## Aim of the task
The lines you should transcribe are those from the one containing "You are a GUI" to the end of the listing below, exactly, with pictures left out.

## Dataset content
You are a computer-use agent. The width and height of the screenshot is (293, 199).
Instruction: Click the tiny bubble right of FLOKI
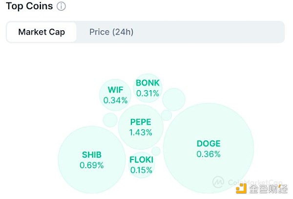[x=156, y=151]
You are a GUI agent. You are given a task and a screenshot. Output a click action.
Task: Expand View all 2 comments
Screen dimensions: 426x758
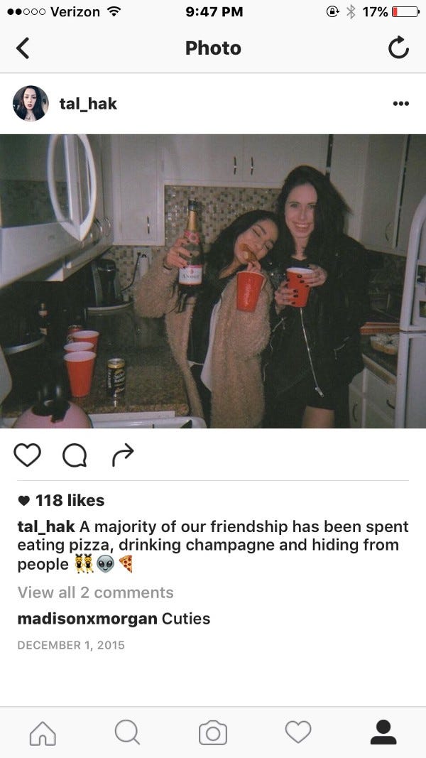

## Response area
You are a GUI agent. You are given a task and a screenshot. Output a click action.
Task: Expand View all 2 comments
Screen dimensions: 426x758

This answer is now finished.